Please test the above code: You basically need to put it in a loop.

So, now, you have the command(ie operation to be performed)
You have the string to be inserted/deleted.

It will be of the form:
("xxxxx",pos)

where
xxxxx is the word
pos is the position.

Now, you need to scan through that and find the word.(will do that later)

Now,
you have the sentence:
ie
This is is a sentence.

Now, build a linked list out of this.

The only part left is scanning the word to be inserted and the position. can be done by sscanf() i suppsose.

Again, sorry for using so many C functions. But im not sure if they are available in C++.

>>That creates the list. But I don't know if I can do it that way because I don't know how large the list needs to be. And I'm assuming that the search methods go right there where I put that comment.
The code you gave me earlier is not needed then, is it? And, I wanted to use fstream to get the input from the file. So the fscanf wouldn't be needed.

Well, im not sure if there are such functions in C++. Is it mandatory that you use fstream? If yes, i have not used it much myself.

You generally use lists when you cannot predict how big it may grow, isn't it?

Also, creating a list will not be a problem. You can loop through till you get a newline.

Yes, that code works. I tested it. Fstream isn't mandatory, but I found it to be the most suitable for this kind of input.

I understand your code there.I have no experience with C though. I don't know how I would implement this.

The list is created I think. That code I posted should be ok. And that code would come right after it.

Edited 6 Years Ago by XodoX: n/a

P.S. I think your code there would go through the entire list too, right? Because it looks for insert/delete. The input I have there is just an example. It can be any other sentence/order as well.

>>I understand your code there.I have no experience with C though. I don't know how I would implement this.

Well, i don't know how that can be done in C++.

Anyways, is the list creation over? i mean did you extract single words from the sentence?

The struct you had mentioned can be like this ( i mean the node)

struct Node {
     char str[10];
     struct Node *next;
};

So, that would be the Node you had mentioned in your first post. Extract each word from the sentence and build a list.

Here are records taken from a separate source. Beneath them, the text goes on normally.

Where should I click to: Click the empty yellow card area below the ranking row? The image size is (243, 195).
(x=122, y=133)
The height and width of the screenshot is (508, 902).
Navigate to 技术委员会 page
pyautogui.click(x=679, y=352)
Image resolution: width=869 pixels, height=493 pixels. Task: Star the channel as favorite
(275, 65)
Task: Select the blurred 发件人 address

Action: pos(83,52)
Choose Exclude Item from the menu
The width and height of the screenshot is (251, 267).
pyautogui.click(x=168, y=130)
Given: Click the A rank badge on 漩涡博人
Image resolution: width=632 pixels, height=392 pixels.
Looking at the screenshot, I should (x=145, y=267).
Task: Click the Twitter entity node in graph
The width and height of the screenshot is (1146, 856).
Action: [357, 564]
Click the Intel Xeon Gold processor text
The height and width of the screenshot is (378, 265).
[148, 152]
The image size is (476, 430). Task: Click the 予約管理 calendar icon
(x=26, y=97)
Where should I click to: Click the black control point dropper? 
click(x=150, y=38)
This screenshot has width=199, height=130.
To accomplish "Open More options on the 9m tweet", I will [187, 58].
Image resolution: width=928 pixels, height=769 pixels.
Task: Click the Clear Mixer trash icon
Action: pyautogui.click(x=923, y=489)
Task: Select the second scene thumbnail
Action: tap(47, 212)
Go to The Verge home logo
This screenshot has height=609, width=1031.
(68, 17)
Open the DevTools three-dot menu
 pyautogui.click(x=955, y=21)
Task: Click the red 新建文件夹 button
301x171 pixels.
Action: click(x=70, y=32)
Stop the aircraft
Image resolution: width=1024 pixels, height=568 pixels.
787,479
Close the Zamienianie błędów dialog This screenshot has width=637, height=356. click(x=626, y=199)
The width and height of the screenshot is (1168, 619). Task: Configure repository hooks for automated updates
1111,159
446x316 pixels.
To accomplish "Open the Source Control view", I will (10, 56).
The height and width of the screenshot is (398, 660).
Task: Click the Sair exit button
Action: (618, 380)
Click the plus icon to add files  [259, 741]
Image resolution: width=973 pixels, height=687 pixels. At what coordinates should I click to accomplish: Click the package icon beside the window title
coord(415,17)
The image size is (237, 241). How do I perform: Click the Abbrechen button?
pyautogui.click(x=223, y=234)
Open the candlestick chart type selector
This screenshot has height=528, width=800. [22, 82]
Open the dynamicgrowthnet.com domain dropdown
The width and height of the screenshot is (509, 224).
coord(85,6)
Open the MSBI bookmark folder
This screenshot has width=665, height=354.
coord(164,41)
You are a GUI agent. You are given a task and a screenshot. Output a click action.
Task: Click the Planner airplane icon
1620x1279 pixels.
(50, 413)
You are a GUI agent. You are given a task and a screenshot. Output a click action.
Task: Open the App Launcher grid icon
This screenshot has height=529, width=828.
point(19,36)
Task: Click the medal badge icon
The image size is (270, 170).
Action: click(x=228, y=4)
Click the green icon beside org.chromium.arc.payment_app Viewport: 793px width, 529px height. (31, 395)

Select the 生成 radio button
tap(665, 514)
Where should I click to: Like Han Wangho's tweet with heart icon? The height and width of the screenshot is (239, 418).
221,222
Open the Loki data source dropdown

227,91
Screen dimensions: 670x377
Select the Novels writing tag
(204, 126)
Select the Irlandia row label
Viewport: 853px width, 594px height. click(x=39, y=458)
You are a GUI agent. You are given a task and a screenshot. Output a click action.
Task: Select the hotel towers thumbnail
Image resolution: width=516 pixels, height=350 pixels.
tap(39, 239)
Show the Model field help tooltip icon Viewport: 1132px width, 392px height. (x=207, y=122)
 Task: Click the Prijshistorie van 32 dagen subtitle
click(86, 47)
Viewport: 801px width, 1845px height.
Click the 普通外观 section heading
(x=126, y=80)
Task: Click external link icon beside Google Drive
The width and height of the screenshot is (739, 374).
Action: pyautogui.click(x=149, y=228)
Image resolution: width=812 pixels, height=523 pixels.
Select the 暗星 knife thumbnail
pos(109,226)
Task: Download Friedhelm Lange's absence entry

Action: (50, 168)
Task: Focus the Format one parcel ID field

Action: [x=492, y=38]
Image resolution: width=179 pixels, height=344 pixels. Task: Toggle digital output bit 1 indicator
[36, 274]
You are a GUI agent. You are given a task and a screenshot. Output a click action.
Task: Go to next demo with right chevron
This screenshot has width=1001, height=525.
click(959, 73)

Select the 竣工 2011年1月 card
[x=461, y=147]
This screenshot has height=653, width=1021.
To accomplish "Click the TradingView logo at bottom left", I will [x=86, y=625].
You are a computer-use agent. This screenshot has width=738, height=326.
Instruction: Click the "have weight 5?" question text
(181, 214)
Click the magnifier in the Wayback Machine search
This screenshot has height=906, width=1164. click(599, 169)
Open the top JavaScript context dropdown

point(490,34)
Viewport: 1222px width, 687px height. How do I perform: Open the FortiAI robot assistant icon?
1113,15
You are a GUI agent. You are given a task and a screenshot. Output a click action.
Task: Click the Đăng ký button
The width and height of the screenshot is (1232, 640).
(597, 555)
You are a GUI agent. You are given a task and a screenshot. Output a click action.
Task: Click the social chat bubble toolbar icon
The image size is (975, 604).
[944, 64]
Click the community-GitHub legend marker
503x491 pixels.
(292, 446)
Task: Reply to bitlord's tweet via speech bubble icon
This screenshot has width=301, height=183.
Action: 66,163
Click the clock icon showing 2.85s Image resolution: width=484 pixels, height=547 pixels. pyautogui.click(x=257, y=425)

sscanf() can be used for that purpose. im not sure of a C++ solution for that.

So,

the list is built like this:

while (not_end_of_sentence) {
// extract next word
// insert word into the list
}

Edited 6 Years Ago by myk45: n/a

>>I think your code there would go through the entire list too, right? Because it looks for insert/delete. The input I have there is just an example. It can be any other sentence/order as well.

i did not quite follow you. Arent the commands and sentences in alternate lines?
And arent the commands limited? like insert, delete, etc? So, what is the problem?

You used fscanf. This would not put it into the node, would it? Wouldn't that pull it directly from the file?

So I basically have to create the node and go through the sentence like you did in your first post on this page.

i did not quite follow you. Arent the commands and sentences in alternate lines?
And arent the commands limited? like insert, delete, etc? So, what is the problem?

No, nvm. Just what I posted in my first post is in there. I thought you could work with the delete, print, insert that's in there because those are reserved words but you can't. Just got to loop through it and look for delete, print, insert to have it execute it.

>>You used fscanf. This would not put it into the node, would it? Wouldn't that pull it directly from the file?

Precisely. You need to get the words from the sentence and build a list. Please get back with the progress. i found the problem really interesting.